Aerobic exercise is necessary for good heart health. Aerobic exercise increases heart rate and can be any enjoyable activity that maintains an elevated heart rate, including bicycling, swimming, brisk walking, dancing, jogging, running, and cross-country skiing. Aerobic activity burns calories, conditions the heart and lungs to reduce risk of heart disease and stroke, increases good cholesterol, reduces risk for type 2 diabetes, reduces depression, lowers risk of premature death, and helps to tone the body by reducing the fat layer that lies over muscles. To benefit, however, requires at least 30 minutes of exercise 5 times a week. The 30 minutes can be distributed in three 10-minute segments over a day, but the activity must be moderately intense. Moderate intensity is usually interpreted to mean that the body is working hard enough that the person can talk but not sing. Or on a scale of 0 (sitting in a chair) to 10 (highest level of effort possible), the person judges her intensity at a 5 or 6.

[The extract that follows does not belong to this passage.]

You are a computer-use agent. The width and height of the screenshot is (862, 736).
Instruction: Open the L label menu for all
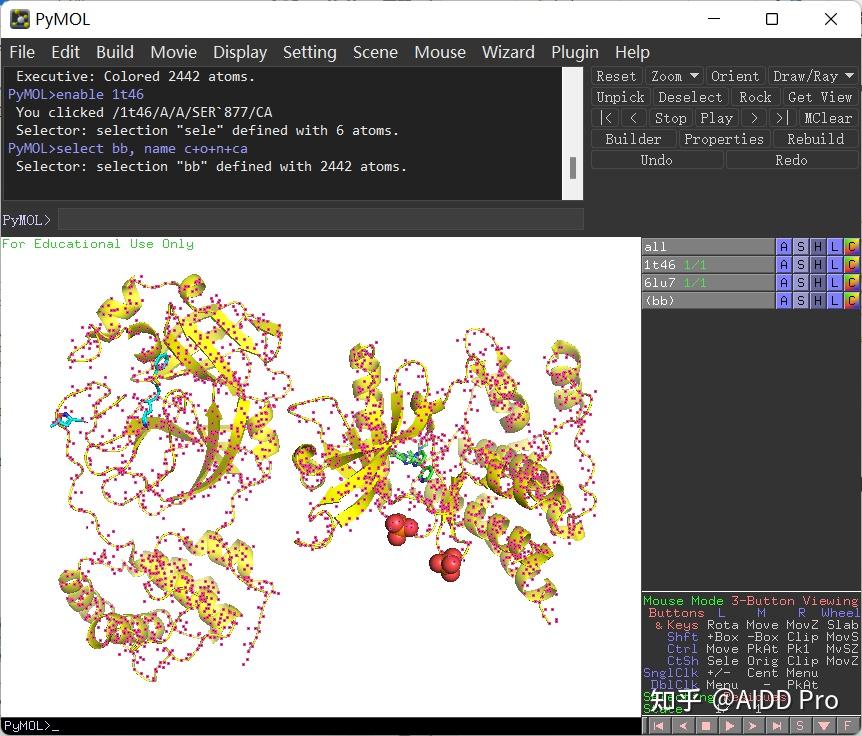835,247
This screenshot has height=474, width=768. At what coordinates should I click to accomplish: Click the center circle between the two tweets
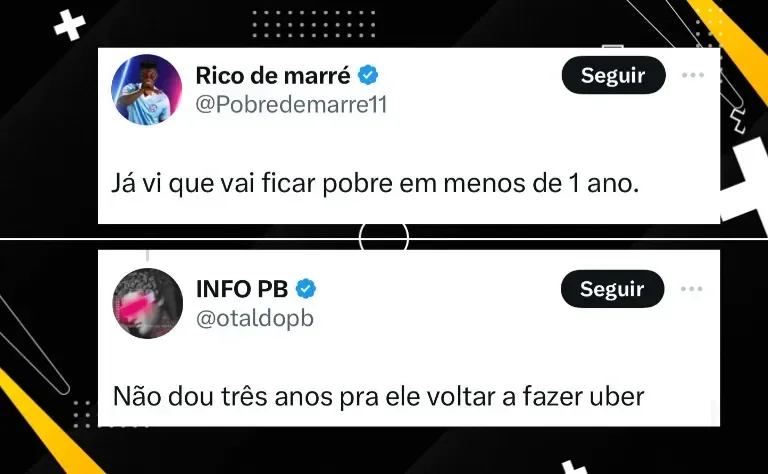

Any increase in intensity and amount of exercise will enhance the benefits noted from the bare minimum criteria above. Increasing aerobic activity to 5 hours a week also reduces risk of colon and breast cancers and prevents weight gain.

Perhaps I just didn’t see the higher intensity work by the people I watched in the gym last week. Sadly, I am not optimistic that is so. Any enjoyable aerobic activity will be beneficial as long as people exercise long enough and at adequate intensity. Usually committing to exercise with a friend will help sustain the program. For many people activity that requires least equipment and financial investment such as brisk walking or dancing is best. For others, structured time such as basketball games and tennis matches are motivating.  It doesn’t matter what the activity is as long as it is sustained at a moderate intensity level.

I encourage everyone to exercise and as long as they are spending their time doing the activity, may it be most beneficial. The reward will be a longer, healthier life. That is a resolution worth maintaining!